En este contexto, la identidad de la clase obrera se va transformando. Se va viendo a sí misma como perdedora de las nuevas formas de producción y políticas, abandonada en el reflujo del Estado del bienestar, sin alternativa ojos vista, cerca del inmigrante al que mira con recelo como señuelo que agrava el empeoramiento de la situación que le ha traído el nuevo rumbo neoliberal del capitalismo. La Gran Recesión termina de acelerar la crisis de identidad de la clase obrera y de la razón de ser de sus tradicionales organizaciones, mientras, paralelamente, sus hijos se enfrentan a un futuro incierto, como clase media empobrecida y precariado sin representación política. La clase obrera se encuentra expuesta al discurso conservador del populismo de derechas, sensible al nacionalismo como refugio frente a la globalización y a la inmigración. En la actualidad, en países desarrollados está abandonando posiciones progresistas para apoyar al populismo de derechas, al que la mayoría dieron su apoyo en Francia, formando alianza electoral con las masas tradicionalmente conservadoras. El efecto más práctico de su transformación es haber actuado con el suficiente resentimiento histórico, para convertirse en la diferencia electoral, que sirvió para aupar en el trono del país más rico y poderoso de la tierra al paradigma del conservadurismo actual, ante la cómoda, cínica y escapista incredulidad de los biempensantes de todo signo.

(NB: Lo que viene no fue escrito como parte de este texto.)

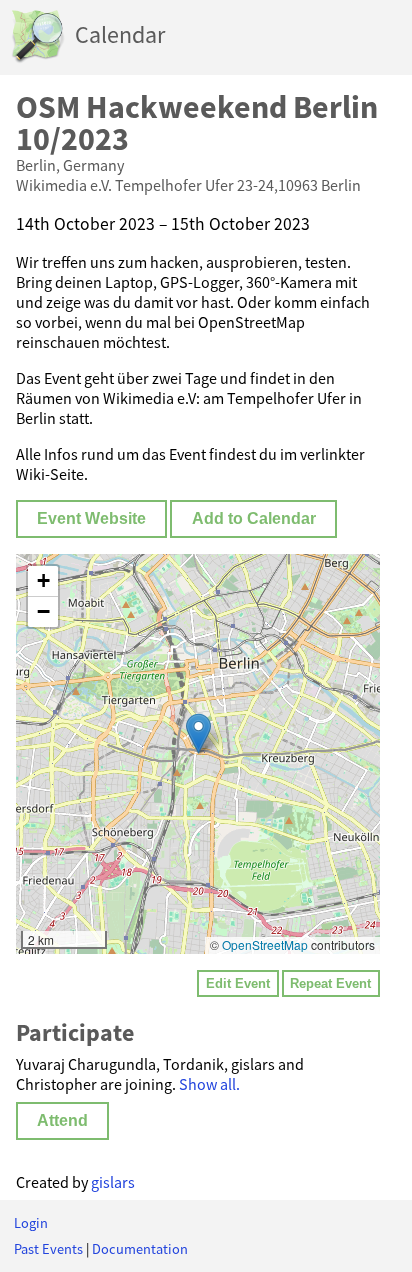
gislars (113, 1182)
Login (31, 1223)
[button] (198, 733)
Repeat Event (330, 983)
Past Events (48, 1249)
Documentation (140, 1249)
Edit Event (238, 983)
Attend (62, 1120)
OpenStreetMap (265, 944)
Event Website (91, 518)
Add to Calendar (254, 518)
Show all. (209, 1084)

Esta travesía de la identidad histórica de la clase obrera en los países desarrollados, ajena a su razón constituyente, refleja nítidamente la creciente tendencia a la desigualdad y la polarización social que impone el neoliberalismo al incrementar las rentas del capital a costa de reducir las de trabajo, y la consiguiente polarización social. En los países desarrollados cada más capas se ven arrastradas al empobrecimiento y la precarización, ensanchándose la distancia entre los extremos sociales. El arraigo cultural y político de la clase obrera a posiciones de progreso no ha sido suficiente para que, por primera vez en su historia, un buen porcentaje se pase electoralmente al extremo conservador. Quién sabe si volverán a un punto de encuentro. En contraposición, surgen nuevos sujetos sociales en posiciones de progreso, principalmente jóvenes de las diversas nuevas clases medias y el movimiento de mujeres por la igualdad, como alternativa al populismo reaccionario, en la deriva neoliberal de signo globalista o ultranacionalista. En cualquier caso, queda demostrado que las identidades culturales y políticas más férreas pueden cambiar, si el discurso no se corresponde con la realidad y los hechos. Un obrero desesperado y justamente resentido estaría dispuesto a votar al mismísimo demonio blanco con tal de volver al tajo y poder vivir dignamente, como en la etapa del Estado del Bienestar, que no es otra cosa que más igualdad de oportunidades en la libre diversidad, antítesis de la demagogia xenófoba, liberticida, cavernícola, clasista y mercantilista de los ultraconsevadores de variada compostura..
La izquierda necesita recomponer una nueva identidad cultural adecuada a la nueva realidad social, en la que la desigualdad habrá de tomar el protagonismo que objetivamente tiene.